WHAT YOU WILL DO: Reproduce the listing below verbatim, from its beginning through the line containing "center [336, 600].", with both ends included. Omit the pictures from your reproduction.

EXERCISE MATERIALS:
★ ★ ★ ★

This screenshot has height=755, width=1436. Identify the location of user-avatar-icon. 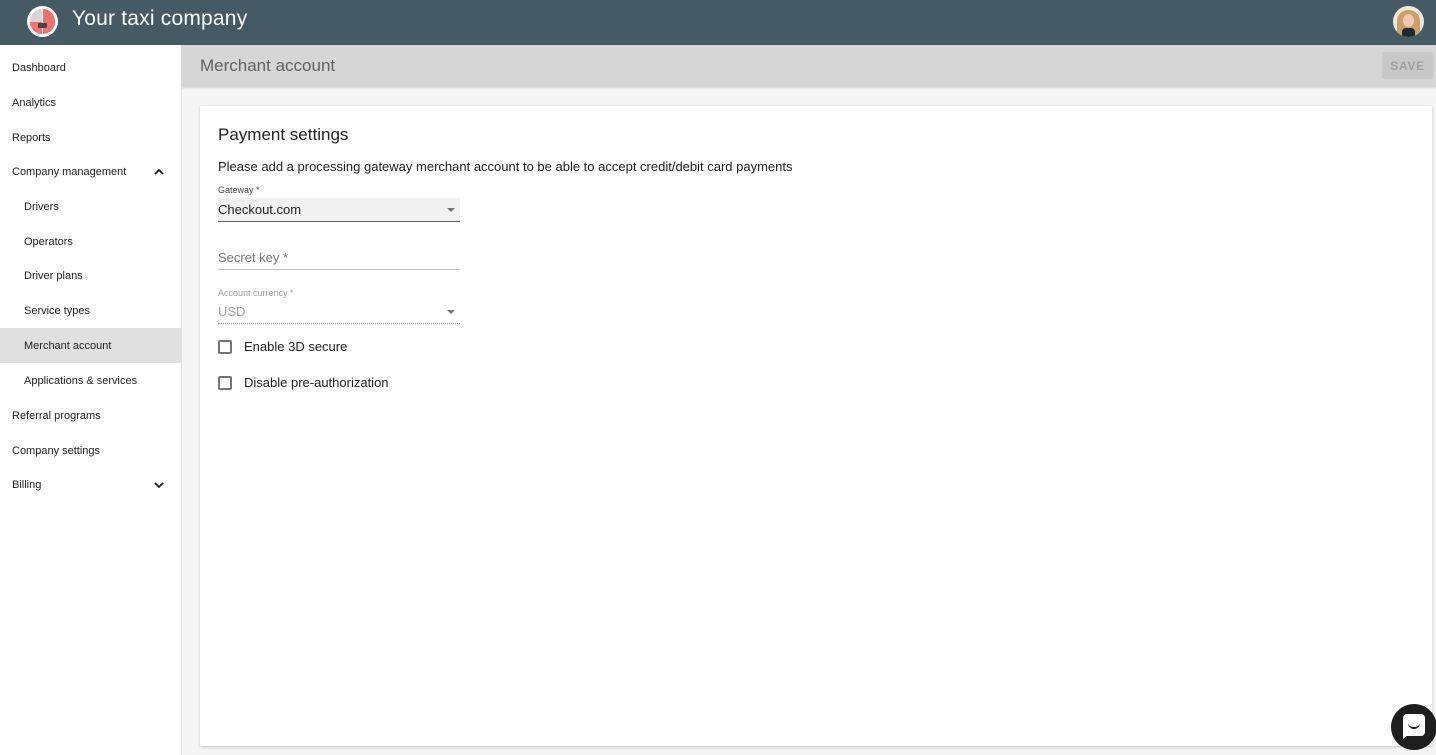
(1408, 22).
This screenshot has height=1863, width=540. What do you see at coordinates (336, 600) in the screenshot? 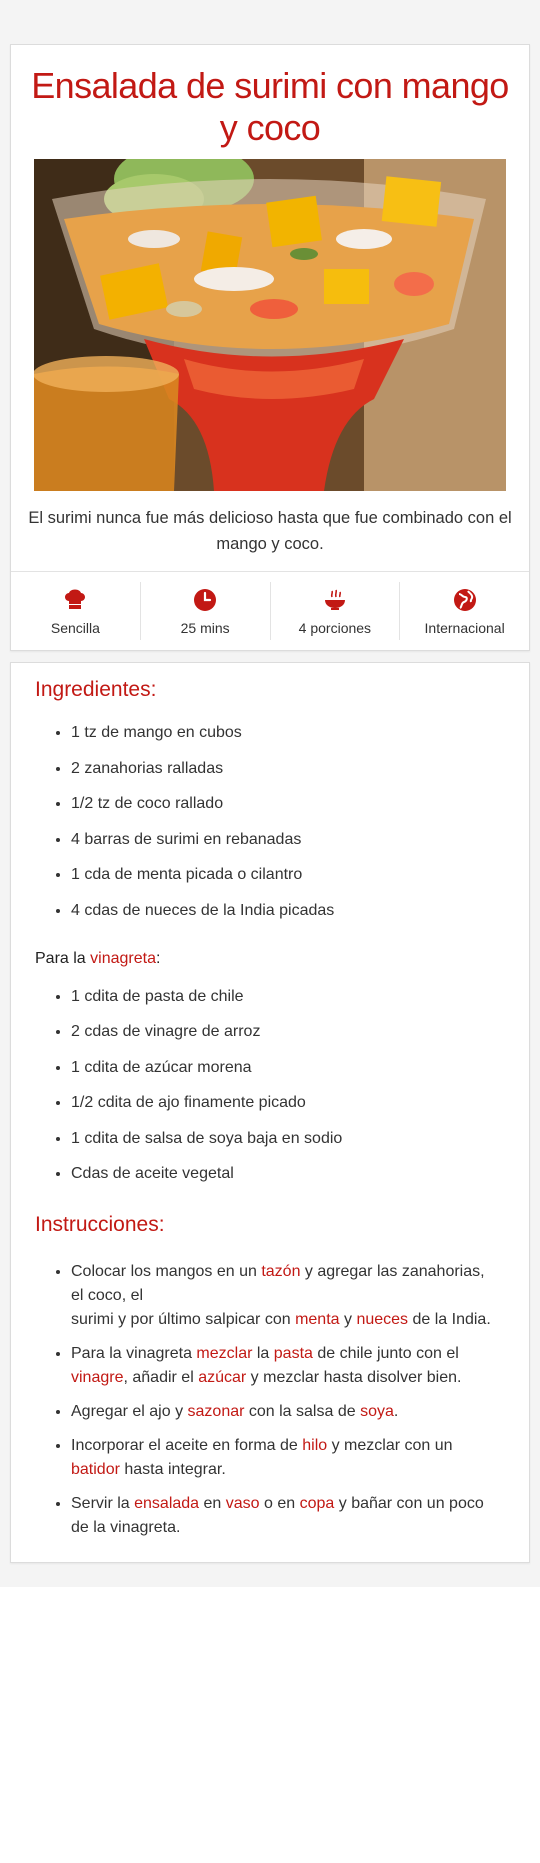
I see `bowl-icon` at bounding box center [336, 600].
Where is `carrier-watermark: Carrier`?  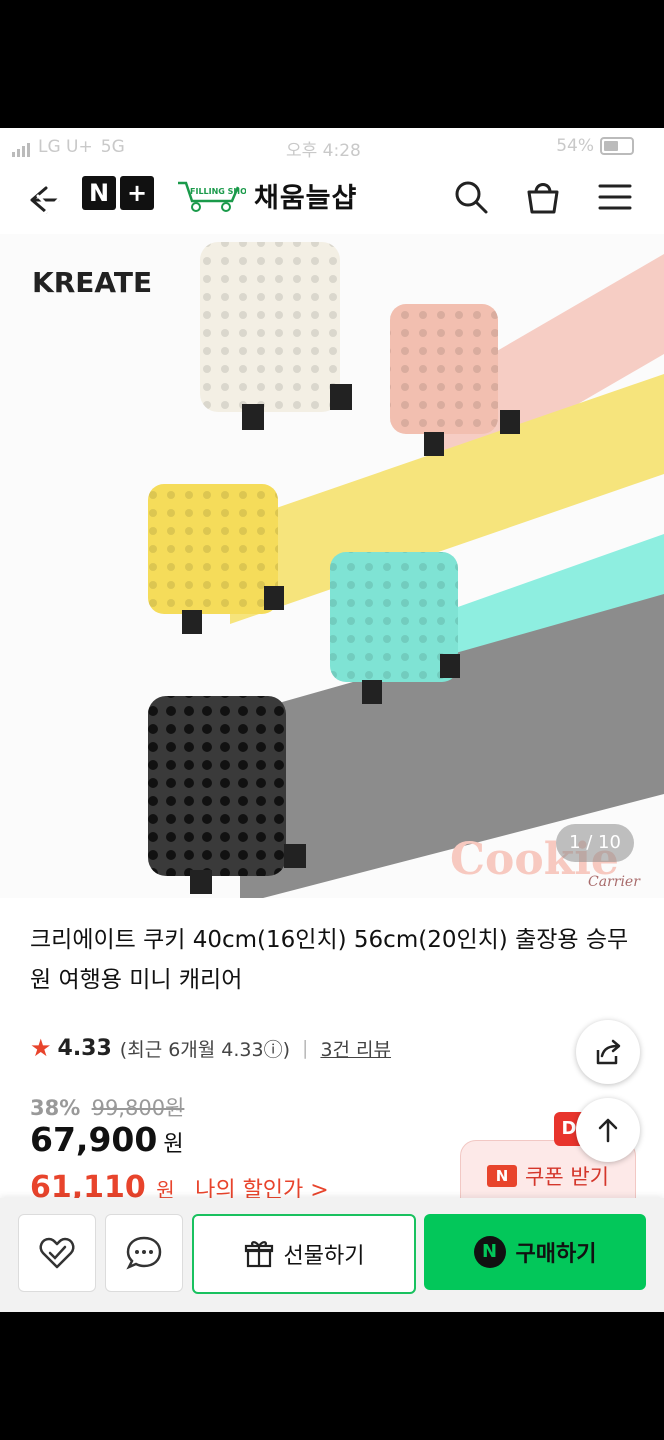 carrier-watermark: Carrier is located at coordinates (614, 882).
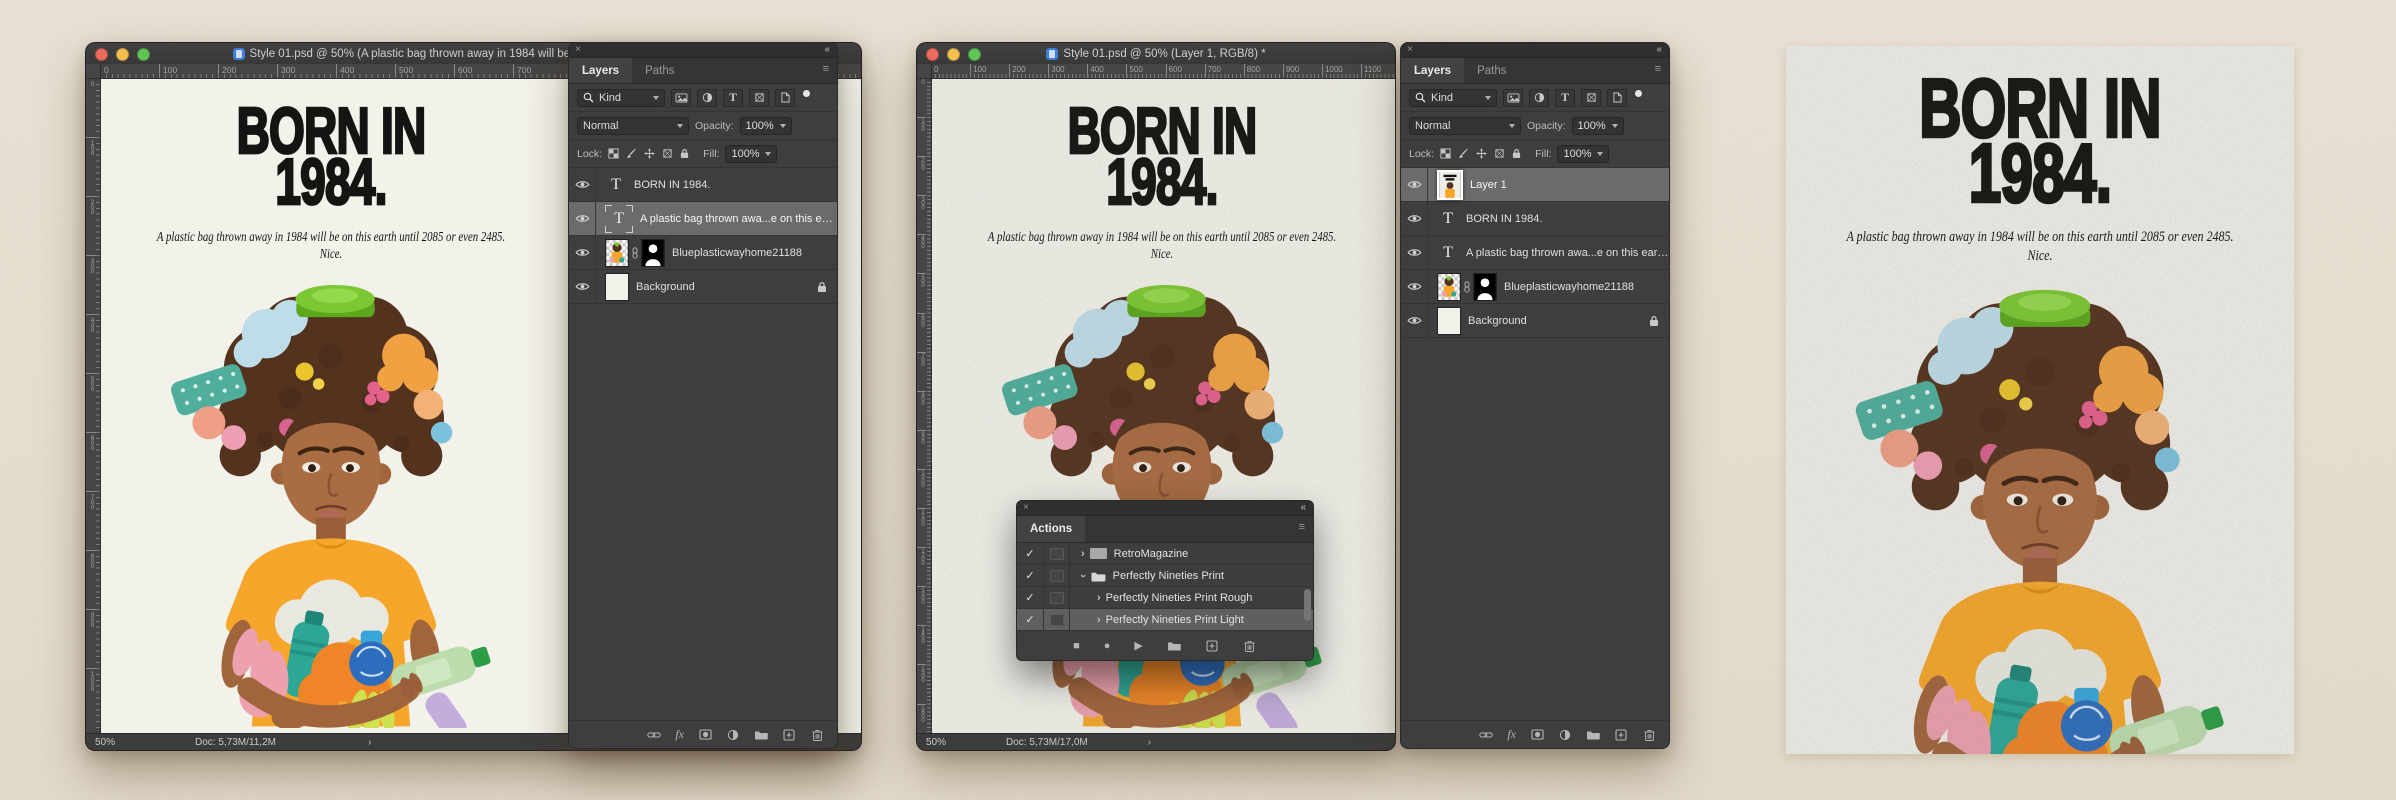  I want to click on action-row: ✓ › Perfectly Nineties Print Rough, so click(1165, 598).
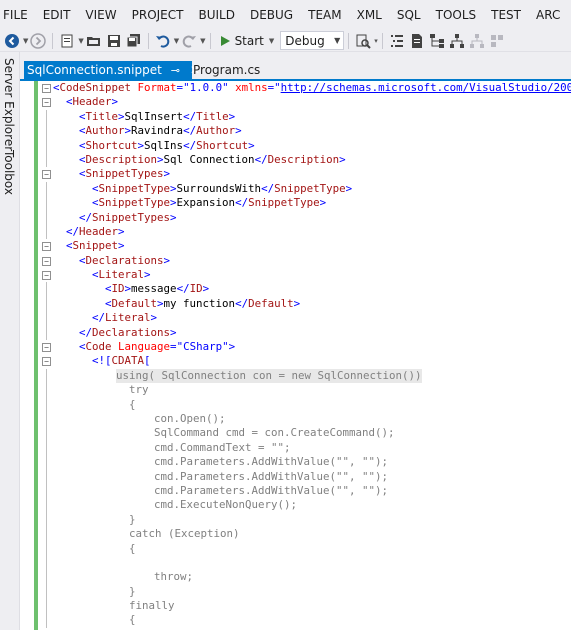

★ ★ ★ ★

ANSWER TO THIS EXERCISE:
This screenshot has height=755, width=1436. Identify the location of user-avatar-icon. 
(1408, 22).
This screenshot has height=1863, width=540. What do you see at coordinates (336, 600) in the screenshot? 
I see `bowl-icon` at bounding box center [336, 600].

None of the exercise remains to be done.